When she was in school learning to type was routine, I wonder how she missed it.
She then attended Yale Law School and served on the editorial board of the Yale Review of Law and Social Action. In 1970, she was awarded a grant to work at the Washington Research Project (which later became the Childrens Defense Fund) and was assigned to Senator Walter Mondales Subcommittee on Migratory Labor
yeah, she did all her work long hand, uh huh, And who the hell says you have to know how to type to send an email or write a document? It's faster to complete a document if you know how to type but that's about it.
I don’t believe her, not one little bit! No sir I don’t. If she does not know how to type, she did not go to law school. Period!
Yeah.

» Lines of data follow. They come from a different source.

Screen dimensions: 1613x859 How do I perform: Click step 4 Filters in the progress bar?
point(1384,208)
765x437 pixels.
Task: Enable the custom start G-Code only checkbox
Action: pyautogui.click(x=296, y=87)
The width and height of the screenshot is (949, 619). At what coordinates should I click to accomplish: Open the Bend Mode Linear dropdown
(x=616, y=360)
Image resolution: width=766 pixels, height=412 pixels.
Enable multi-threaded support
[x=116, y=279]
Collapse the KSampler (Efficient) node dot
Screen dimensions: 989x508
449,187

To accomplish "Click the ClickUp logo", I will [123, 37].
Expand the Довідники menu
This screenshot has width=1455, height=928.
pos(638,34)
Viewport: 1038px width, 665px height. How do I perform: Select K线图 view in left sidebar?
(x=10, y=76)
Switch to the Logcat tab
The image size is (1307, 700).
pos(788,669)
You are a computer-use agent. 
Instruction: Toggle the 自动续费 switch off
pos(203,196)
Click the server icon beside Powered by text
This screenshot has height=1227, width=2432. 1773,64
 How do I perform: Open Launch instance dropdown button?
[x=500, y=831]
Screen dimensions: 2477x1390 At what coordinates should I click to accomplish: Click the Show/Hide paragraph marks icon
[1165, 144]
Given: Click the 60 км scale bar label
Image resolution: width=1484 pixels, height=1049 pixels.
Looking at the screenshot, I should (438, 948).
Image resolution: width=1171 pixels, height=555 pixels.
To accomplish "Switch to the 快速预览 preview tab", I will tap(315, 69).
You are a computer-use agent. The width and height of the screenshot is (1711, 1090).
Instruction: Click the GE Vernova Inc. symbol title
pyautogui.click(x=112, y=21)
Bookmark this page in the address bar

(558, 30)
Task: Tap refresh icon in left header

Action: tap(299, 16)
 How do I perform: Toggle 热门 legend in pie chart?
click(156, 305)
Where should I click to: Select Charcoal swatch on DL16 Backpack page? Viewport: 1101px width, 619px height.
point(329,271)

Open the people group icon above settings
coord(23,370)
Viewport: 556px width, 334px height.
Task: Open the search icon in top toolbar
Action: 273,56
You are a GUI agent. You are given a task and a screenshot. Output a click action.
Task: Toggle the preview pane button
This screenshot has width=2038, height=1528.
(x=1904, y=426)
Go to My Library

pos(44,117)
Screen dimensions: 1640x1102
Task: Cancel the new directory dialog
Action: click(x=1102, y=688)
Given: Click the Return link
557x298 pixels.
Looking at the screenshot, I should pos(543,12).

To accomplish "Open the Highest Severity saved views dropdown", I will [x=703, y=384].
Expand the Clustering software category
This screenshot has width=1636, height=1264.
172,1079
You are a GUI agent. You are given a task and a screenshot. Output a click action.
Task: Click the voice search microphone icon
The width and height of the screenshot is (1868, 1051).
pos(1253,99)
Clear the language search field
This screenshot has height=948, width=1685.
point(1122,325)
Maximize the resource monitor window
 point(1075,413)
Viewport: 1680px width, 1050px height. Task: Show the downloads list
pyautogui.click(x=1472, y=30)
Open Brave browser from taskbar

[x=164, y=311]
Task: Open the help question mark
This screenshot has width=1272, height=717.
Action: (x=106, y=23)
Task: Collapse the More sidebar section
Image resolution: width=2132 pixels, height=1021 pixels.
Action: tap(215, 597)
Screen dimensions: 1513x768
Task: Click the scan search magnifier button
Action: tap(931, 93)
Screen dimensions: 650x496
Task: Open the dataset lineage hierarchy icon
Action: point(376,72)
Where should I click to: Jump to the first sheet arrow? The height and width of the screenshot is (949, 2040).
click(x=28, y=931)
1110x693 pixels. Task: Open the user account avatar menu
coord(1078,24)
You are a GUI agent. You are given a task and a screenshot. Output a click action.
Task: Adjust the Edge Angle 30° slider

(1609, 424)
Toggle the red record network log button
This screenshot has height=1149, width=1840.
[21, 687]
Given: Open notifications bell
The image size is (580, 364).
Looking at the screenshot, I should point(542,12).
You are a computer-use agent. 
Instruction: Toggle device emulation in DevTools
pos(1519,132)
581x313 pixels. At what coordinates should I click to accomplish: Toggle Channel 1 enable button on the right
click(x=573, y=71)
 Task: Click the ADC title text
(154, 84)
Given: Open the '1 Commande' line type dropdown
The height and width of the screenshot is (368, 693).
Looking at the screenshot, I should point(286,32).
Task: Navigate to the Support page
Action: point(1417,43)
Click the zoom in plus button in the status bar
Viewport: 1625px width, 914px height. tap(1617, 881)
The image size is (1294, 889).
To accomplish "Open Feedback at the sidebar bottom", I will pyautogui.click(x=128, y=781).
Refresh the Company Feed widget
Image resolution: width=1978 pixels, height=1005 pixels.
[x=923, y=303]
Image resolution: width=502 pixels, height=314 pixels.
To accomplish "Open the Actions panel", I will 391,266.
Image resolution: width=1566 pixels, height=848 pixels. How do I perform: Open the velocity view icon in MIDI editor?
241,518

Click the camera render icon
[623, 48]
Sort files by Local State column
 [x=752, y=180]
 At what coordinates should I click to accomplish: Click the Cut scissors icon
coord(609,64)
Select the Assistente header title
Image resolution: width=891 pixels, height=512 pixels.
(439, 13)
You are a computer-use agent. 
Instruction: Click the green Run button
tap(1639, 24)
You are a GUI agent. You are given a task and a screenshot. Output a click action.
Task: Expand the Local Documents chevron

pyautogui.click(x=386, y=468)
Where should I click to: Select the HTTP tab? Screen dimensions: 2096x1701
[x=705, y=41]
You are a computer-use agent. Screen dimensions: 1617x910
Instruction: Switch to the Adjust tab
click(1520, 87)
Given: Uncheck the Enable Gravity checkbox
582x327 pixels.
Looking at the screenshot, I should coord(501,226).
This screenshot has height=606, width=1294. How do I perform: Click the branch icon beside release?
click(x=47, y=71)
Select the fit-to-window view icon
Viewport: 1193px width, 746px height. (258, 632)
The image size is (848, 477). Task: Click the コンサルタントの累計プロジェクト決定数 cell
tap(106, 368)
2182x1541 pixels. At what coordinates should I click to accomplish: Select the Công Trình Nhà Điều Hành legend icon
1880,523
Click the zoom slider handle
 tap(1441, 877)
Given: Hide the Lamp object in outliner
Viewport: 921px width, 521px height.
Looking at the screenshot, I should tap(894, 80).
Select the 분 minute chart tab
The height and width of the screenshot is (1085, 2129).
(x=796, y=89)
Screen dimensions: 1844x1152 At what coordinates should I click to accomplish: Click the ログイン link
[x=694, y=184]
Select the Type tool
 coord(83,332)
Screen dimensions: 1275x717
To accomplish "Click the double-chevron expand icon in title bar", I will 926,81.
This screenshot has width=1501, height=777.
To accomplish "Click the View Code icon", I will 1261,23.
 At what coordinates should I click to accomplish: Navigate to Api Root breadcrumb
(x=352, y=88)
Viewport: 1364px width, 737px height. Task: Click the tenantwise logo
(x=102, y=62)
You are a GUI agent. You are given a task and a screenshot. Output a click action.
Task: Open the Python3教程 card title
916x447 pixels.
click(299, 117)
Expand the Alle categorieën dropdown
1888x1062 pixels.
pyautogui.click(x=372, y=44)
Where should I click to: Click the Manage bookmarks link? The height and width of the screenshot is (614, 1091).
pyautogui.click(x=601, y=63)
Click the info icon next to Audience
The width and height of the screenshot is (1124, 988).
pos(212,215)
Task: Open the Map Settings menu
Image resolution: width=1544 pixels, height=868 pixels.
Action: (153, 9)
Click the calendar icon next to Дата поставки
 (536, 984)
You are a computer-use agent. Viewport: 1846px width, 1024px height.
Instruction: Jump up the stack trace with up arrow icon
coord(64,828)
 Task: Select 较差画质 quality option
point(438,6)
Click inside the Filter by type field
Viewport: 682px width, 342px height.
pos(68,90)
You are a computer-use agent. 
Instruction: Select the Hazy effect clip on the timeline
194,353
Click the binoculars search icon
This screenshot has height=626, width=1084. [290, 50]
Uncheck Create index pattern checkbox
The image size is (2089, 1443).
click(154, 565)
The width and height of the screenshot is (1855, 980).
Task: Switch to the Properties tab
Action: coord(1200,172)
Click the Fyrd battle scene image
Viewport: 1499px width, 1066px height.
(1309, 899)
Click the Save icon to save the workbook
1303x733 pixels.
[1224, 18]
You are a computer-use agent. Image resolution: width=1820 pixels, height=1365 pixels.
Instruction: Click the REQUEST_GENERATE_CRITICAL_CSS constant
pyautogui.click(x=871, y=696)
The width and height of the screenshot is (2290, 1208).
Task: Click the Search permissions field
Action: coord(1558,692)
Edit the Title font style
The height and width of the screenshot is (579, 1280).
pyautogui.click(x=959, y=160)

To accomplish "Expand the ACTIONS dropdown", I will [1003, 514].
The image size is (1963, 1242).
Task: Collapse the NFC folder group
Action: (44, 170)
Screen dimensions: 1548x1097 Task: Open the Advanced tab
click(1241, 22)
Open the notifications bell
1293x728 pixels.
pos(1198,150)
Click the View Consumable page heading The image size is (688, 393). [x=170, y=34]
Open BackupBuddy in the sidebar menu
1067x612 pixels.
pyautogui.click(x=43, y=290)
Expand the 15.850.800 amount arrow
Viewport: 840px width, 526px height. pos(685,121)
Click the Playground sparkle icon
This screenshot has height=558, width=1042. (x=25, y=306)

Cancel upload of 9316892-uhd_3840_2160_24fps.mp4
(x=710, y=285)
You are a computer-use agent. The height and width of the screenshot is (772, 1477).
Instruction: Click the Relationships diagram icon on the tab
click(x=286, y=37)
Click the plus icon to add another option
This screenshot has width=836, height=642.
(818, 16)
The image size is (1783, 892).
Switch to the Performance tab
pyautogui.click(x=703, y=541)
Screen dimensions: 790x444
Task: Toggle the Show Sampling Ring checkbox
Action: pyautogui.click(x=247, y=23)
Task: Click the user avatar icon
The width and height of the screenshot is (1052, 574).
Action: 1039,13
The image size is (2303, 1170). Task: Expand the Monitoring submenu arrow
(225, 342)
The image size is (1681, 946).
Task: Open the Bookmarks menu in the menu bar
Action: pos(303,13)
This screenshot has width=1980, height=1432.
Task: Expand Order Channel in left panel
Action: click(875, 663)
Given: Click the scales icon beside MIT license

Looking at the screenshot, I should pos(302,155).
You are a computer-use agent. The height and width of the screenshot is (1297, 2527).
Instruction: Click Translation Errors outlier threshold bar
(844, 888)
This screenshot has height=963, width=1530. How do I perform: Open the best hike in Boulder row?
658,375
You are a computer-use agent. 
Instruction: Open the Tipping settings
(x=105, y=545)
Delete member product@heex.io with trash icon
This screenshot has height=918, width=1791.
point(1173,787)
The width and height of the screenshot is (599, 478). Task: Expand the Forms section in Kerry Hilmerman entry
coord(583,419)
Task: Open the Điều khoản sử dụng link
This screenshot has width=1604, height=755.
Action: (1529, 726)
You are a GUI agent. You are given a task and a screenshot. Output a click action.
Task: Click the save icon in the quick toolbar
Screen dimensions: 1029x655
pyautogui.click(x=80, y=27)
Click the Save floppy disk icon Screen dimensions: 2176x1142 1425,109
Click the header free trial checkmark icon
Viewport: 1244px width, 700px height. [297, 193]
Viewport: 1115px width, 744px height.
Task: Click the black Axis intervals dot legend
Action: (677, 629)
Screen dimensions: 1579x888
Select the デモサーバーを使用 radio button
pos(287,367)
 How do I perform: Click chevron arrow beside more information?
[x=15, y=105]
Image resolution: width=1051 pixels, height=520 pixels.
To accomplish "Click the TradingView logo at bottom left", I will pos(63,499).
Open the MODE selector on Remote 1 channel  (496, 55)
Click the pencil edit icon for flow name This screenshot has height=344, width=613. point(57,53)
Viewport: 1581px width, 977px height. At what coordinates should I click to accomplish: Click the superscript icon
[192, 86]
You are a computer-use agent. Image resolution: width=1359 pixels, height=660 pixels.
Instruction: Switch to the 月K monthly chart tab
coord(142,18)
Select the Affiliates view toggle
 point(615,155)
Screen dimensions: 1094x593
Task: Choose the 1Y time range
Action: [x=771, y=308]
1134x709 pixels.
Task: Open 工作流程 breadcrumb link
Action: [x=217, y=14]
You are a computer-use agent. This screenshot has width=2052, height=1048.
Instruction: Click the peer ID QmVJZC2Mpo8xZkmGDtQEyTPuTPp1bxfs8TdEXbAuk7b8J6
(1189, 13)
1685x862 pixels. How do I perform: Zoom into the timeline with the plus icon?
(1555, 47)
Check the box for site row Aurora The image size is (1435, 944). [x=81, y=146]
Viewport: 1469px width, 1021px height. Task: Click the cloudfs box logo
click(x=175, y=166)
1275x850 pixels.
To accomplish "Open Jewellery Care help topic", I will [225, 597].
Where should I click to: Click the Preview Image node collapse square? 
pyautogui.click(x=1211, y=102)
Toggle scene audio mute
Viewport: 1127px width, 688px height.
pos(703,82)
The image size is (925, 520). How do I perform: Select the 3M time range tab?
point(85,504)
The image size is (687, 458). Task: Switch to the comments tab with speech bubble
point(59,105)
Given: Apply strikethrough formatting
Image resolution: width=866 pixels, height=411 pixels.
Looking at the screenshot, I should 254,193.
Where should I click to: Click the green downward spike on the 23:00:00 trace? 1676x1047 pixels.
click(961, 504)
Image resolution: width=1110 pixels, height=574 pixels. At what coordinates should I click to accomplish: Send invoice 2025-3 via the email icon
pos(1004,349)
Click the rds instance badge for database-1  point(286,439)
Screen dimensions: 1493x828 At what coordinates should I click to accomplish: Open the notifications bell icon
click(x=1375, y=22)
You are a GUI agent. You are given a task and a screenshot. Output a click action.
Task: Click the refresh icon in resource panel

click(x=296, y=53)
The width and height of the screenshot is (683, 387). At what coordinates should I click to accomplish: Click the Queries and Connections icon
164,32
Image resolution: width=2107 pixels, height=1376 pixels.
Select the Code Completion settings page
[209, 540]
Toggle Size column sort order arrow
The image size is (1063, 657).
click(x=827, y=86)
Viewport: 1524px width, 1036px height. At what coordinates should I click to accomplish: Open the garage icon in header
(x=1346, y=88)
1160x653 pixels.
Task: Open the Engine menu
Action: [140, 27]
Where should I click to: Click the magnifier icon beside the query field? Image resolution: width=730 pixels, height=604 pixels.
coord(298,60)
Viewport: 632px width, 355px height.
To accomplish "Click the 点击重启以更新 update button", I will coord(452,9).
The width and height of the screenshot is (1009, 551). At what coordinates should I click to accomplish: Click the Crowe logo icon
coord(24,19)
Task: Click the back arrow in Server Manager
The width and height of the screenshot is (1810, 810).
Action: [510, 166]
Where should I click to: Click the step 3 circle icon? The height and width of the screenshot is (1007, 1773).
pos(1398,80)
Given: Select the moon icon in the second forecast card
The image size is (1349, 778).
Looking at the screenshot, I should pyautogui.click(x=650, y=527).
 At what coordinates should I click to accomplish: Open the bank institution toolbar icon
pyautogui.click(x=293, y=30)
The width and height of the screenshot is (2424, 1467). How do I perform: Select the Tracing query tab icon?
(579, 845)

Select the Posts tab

I’m 61 and have been in IT since 1983. I like to say that the only class I took in high school that actually mattered was typing. :-)
And don’t ask me why, but I took two semesters. Thank God.
When I went through high school in the mid-70’s...they had one single typing class for a high-school (9th through 12th) of 280 students....so on average, there were 25 kids in that class per year. Oddly, the same instructor had two accounting classes per day. I’d take a guess that yearly from the graduates of the high school...maybe twenty percent took the typing classes.
The objective, from what I can figure was that no one figured typing was a skill worth job placement except for secretaries and administrative people.
When I joined the Air Force...even though I already typed 30 words a minute...they sent me onto their typing classes and I started from step one (total waste). Today, I don’t see how you’d want to skip the class....your whole career potential is tied to typing today.